Study: High Sexual Rating Closely Tied to Physical Attractiveness
By
WebMD Health News
Reviewed by Louise Chang, MD

June 9, 2006 -- When a man and woman meet for the first time, men may be more likely to think about sex -- or at least more likely to admit it.

That's the core finding of a study in June's issue of Psychology of Women Quarterly.

The researchers included Maurice Levesque, PhD. He worked on the study while at the University of Connecticut and now works in the psychology department of North Carolina's Elon University.

Levesque and colleagues studied 43 men and 43 women. First, participants completed surveys about themselves. Those surveys were designed to gauge masculinity and femininity.

Next, the researchers paired men and women who didn't know each other. Each pair sat at a table for two and chatted for five minutes.

Hello, My Name Is...

The researchers gave the pairs a little advice: Break the ice by introducing yourself, and then talk about positive and negative college experiences.

Afterwards, the pairs split up. But before going their separate ways, they completed surveys about their partner and their brief conversation.

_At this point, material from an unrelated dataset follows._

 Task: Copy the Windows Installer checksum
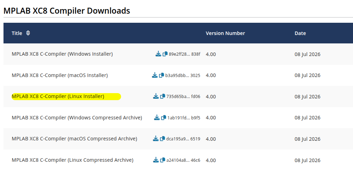(x=165, y=54)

Participants rated their partner for traits including:

  • Extroversion (shy or outgoing)
  • Agreeableness (friendly and easygoing)
  • Sexual traits (sexy, flirtatious, seductive, and promiscuous)
  • Physical attractiveness

They also noted whether they would want to see that person again -- as an acquaintance, friend, or date -- and how well the conversation had gone.

He Said, She Said

The results: "Men rated their female partner as more sexual than women rated their male partner," the researchers write.

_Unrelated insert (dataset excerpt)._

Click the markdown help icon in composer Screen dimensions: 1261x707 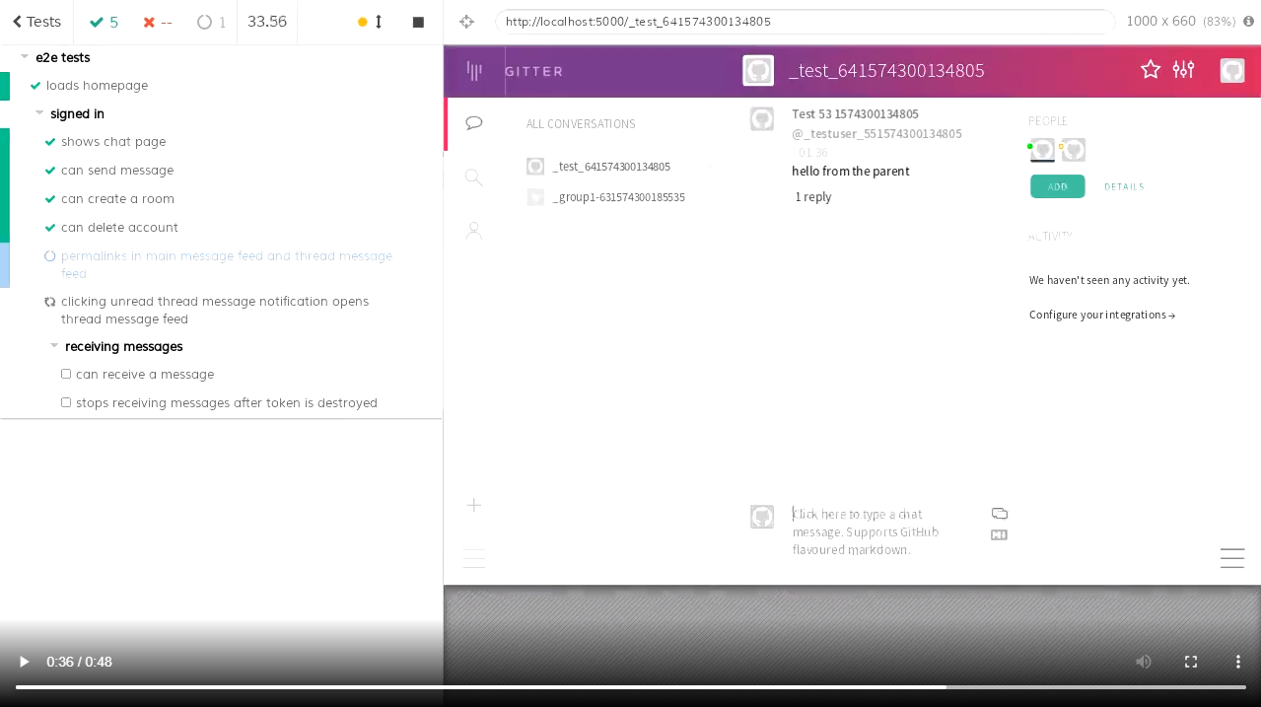pyautogui.click(x=999, y=535)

Men gave their female partner higher sexual ratings if they found her physically attractive. While men noted women's friendliness and agreeability, those traits didn't affect men's ratings of their partner's sexiness.

Women were a little different. If they gave their male partner high sexual ratings, they also gave him high ratings for physical attractiveness, extroversion, and agreeableness.

"If a man was perceived to be physically attractive, he was also assumed to have many other positive qualities (sexual and nonsexual)," the researchers write.

Did men pay an exaggerated amount of attention to women's sexual traits, or did women suppress their ratings of men's sexual traits? That's not clear, but it's a good question for future studies, write Levesque and colleagues.